What is expected :: Below are some records; output exactly the lines from the line with "Tap the $PAAL" to the line with "This screenshot has width=805, height=532.", both ends kept, and nothing more.

[Pixel coordinate grounding data]

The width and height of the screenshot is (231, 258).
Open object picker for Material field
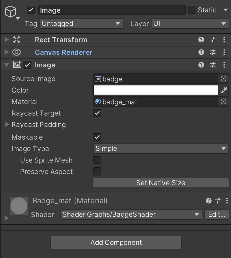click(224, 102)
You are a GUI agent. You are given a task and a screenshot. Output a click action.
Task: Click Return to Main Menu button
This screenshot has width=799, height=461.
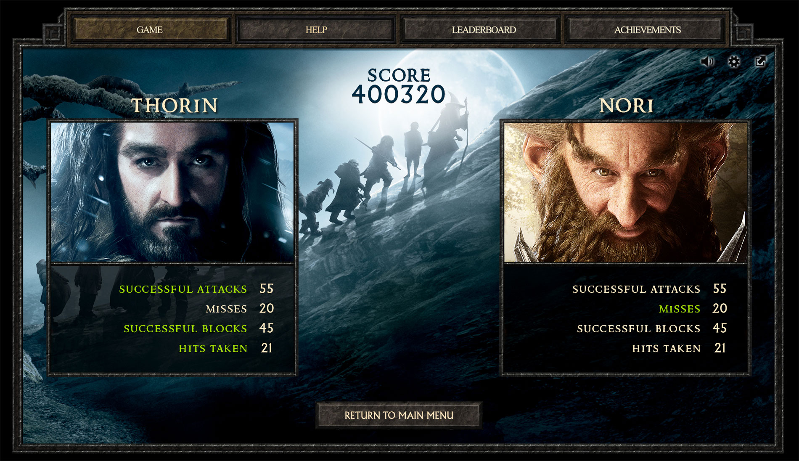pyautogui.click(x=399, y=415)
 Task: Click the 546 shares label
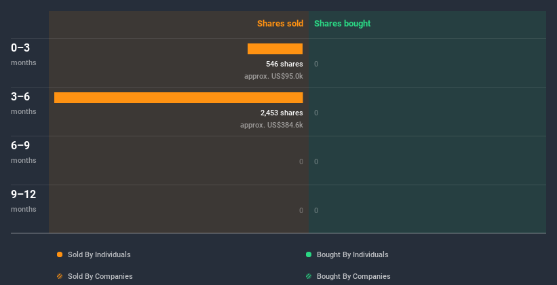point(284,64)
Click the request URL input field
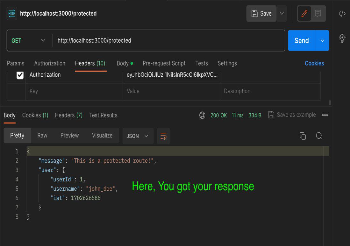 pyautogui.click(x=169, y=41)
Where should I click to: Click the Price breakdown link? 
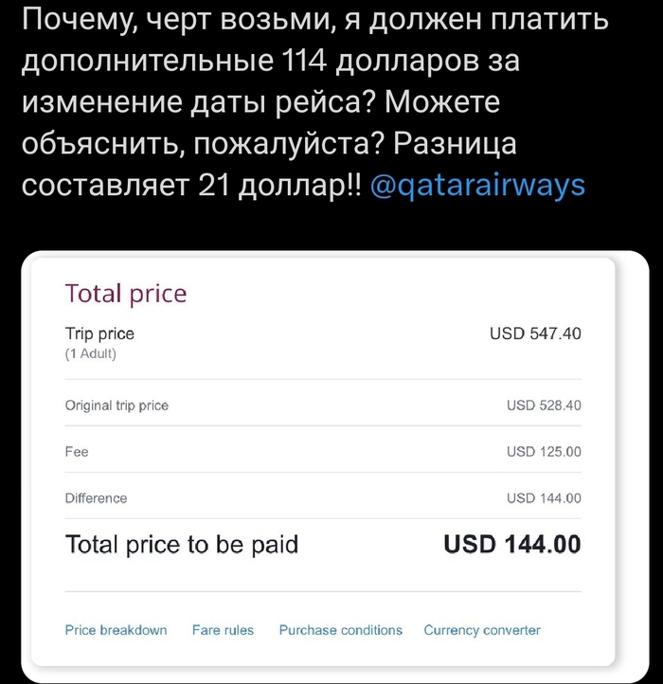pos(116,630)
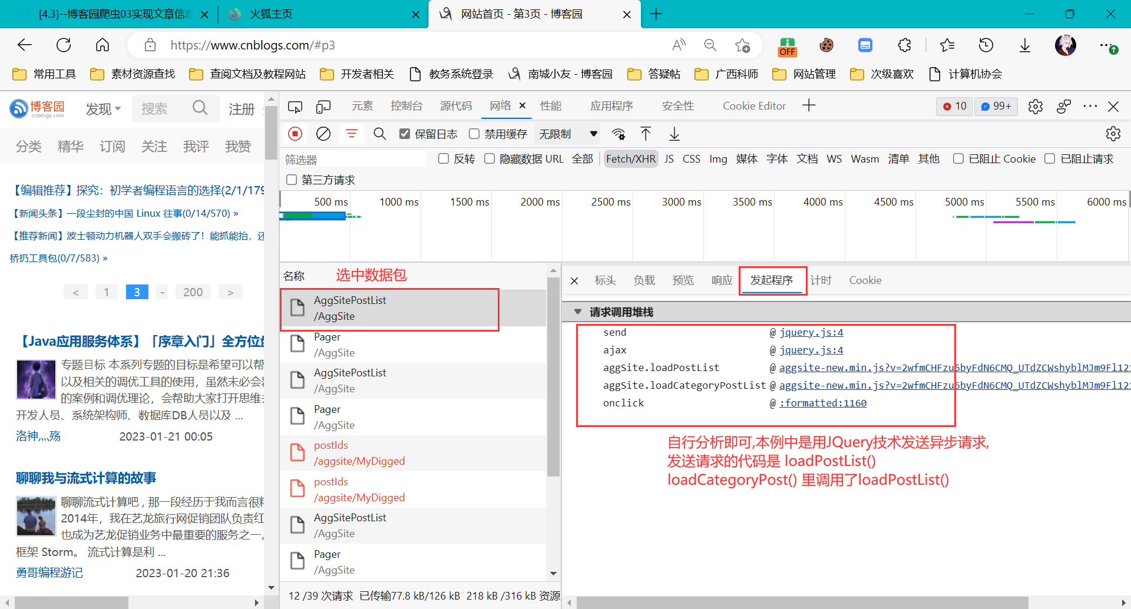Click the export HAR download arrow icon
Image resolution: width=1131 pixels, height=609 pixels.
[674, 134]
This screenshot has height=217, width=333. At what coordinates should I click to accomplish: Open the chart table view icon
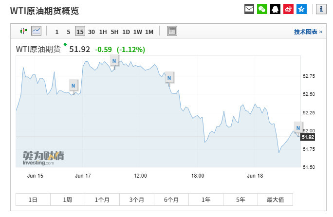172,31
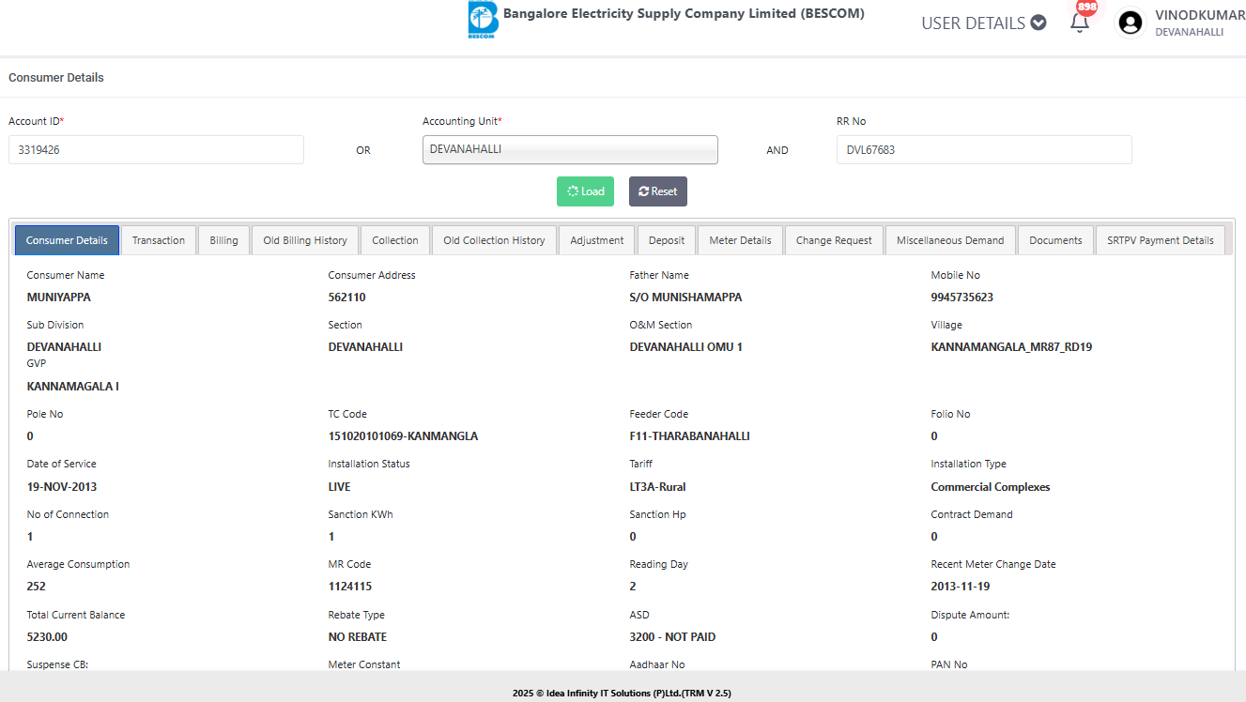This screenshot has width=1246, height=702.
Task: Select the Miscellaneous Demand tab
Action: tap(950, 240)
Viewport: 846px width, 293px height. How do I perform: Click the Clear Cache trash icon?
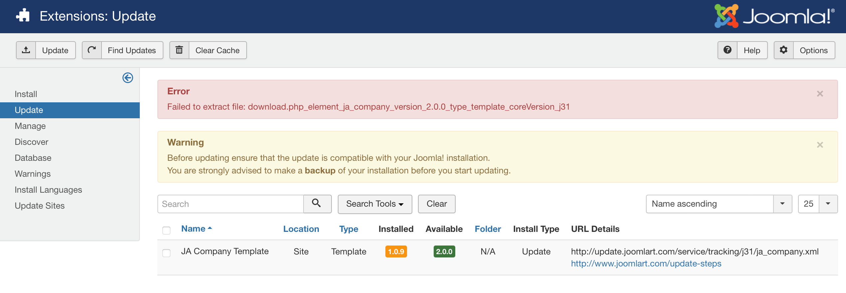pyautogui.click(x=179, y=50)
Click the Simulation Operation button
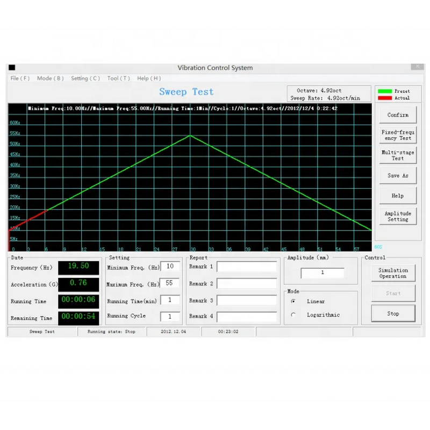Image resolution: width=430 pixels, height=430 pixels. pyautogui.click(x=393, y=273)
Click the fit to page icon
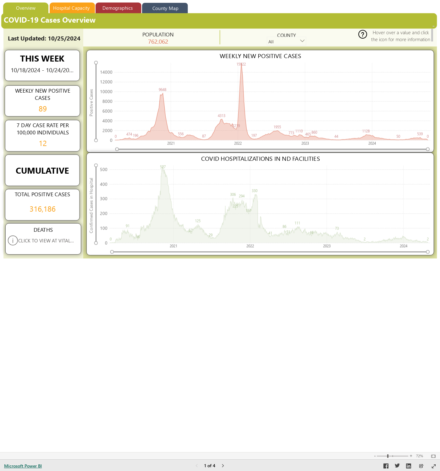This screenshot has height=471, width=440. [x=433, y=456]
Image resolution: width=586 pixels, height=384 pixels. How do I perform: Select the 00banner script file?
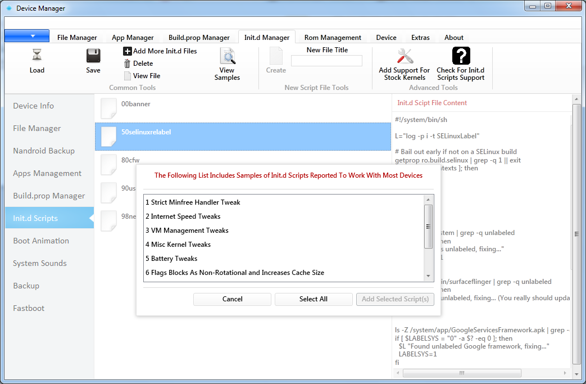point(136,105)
--
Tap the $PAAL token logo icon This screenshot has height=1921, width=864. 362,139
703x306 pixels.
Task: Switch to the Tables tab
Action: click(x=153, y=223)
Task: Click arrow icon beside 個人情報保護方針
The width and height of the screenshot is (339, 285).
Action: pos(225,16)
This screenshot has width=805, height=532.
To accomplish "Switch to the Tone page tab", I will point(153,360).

Output of the task ::
Tap the $PAAL token logo icon This screenshot has height=1921, width=864. 362,139
703x306 pixels.
Task: Switch to the Tables tab
Action: click(x=153, y=223)
Task: Click arrow icon beside 個人情報保護方針
The width and height of the screenshot is (339, 285).
Action: pos(225,16)
This screenshot has width=805, height=532.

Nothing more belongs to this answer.